Николай Кочин - Девки
— Не отстоять, — говорили в толпе. — Потому что бревна сосновые, в обхват, сухие. Как раз примутся.
Со двора молодежь подымала по лестнице на крышу ведра. Девки в прилипающих к телу сарафанах вытаскивали воду из колодца.
Остов горящего здания, еще не рухнувшего, отливал золотом. Из пазов вылезали огненные змеи, вползали на крышу, теряясь в потоке пламени. Кто посмелее цеплялись баграми за выжженные прорехи дерева, пытаясь сокрушить клетку сруба, но дом был еще тверд, и они, помучаясь, отходили на дорогу.
Наконец дом осел боком, с потолка посыпалась земля, огонь утих. Парни бросились ватагой, уцепились за угол багром и стали тянуть его, ухая, как портовые рабочие.
Бревно выехало из стены с хрустом, подломилось и упало, посыпались раскаленные угли, отгоняя народ.

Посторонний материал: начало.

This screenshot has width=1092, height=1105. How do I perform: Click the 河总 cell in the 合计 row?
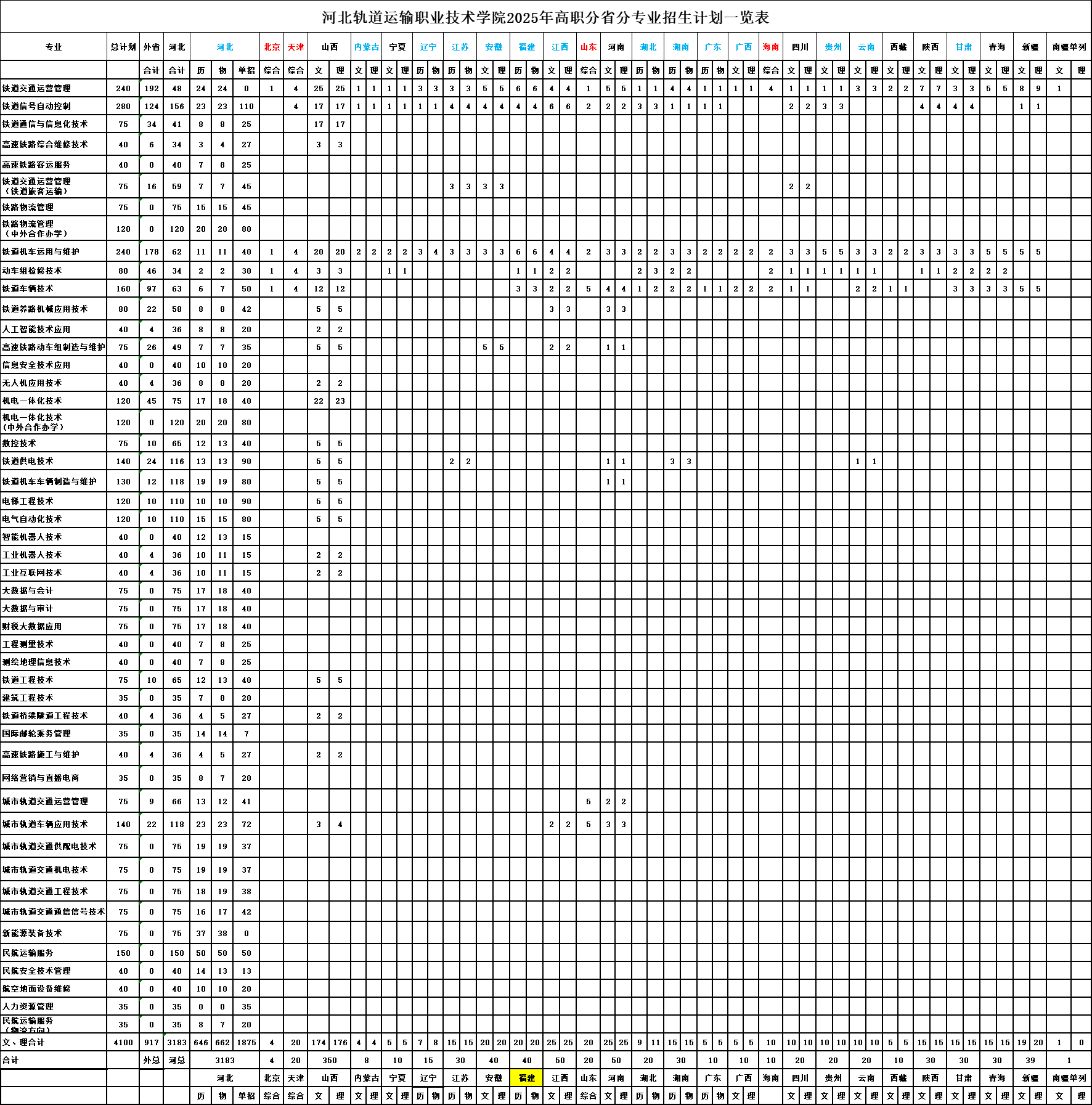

Срубы разъехались, образовавшееся в стене отверстие мгновенно наполнилось дружным огнем, пламя увеличивалось. Вылетели вспугнутые огнем галки, ныряя в дыму.

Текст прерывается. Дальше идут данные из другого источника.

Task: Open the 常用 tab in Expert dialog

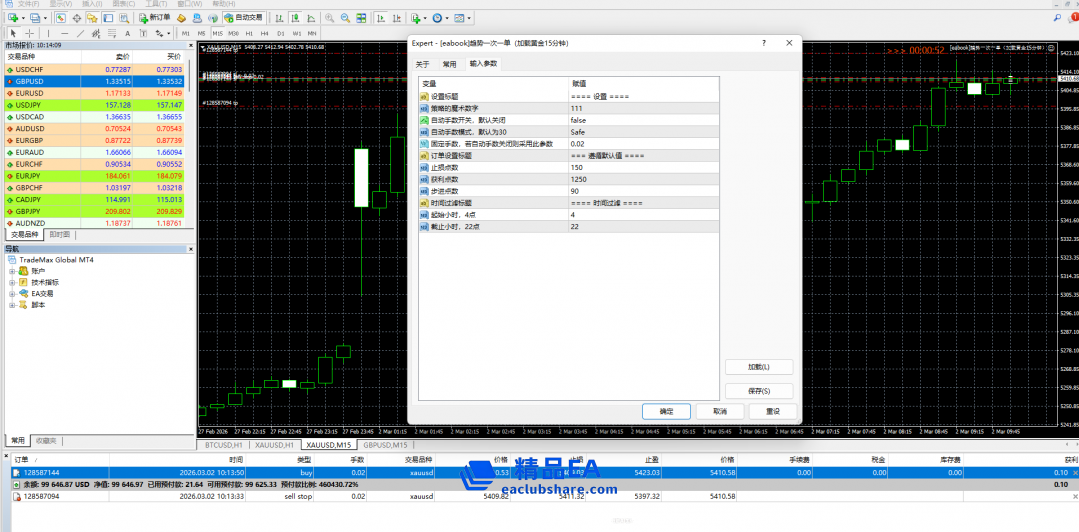Action: (x=449, y=64)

Мужики притихли. Огонь перекинулся на убогий дом Игнатия Пропадева, загорелась поветь. Толпа хлынула туда. Пока искали лестницу, взбирались с водой, пламя переползло на крышу соседнего дома. Тогда все убедились, что дальнейшая борьба с огнем безуспешна. Хозяева-соседи кинулись переносить скарб на околицу, бросая избы на произвол судьбы. Весь порядок выгорал. Огонь подбирался к дому Бадьиных.
Приехали с машинами из Курилова, из Богоявления, из Сарадона, из Тепелева. Зверевские дружинники в светлых касках особенно выделялись.

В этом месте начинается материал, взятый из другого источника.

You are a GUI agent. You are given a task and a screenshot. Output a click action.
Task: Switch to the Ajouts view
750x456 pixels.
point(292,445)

На дому Василия Бадьина разбирали крышу. И когда пожарные отколотили одну сторону, а пламя с ближайших домов прояснило глубь хмурого чердака, — народ увидел Марью, лежащую в обмороке. Возле лежала веревка с петлей на конце.
Ее вынесли. Бадьин приостановил работу пожарных и отдал дом на съедение огню.
Возбужденная толпа гудела; искала зачинщиков пожара. Слышались выкрики:
— Найти надо!
Бадьин, стоя на дороге, говорил надрывно и скрипуче:
— Мужики! Терпенья нету! Дочь отняли, хату спалили, а кто?
В обнаженных ларях клети занималась огнем янтарная пшеница. В горнице тлели одежды. Василий Бадьин суетился около огня, подбирал и складывал в кучу ненужный хлам. Семен, оставив свою горницу на произвол судьбы, отстаивал от огня соседский дом. Все смелее и смелее выкликались имена предполагаемых поджигателей... Всяк называл того, на кого был зол. Чаще других слышались: «Парунька! Шарипа! Семен!» Считали, что Семен мстил отцу, а Парунька была зла на Бобонина.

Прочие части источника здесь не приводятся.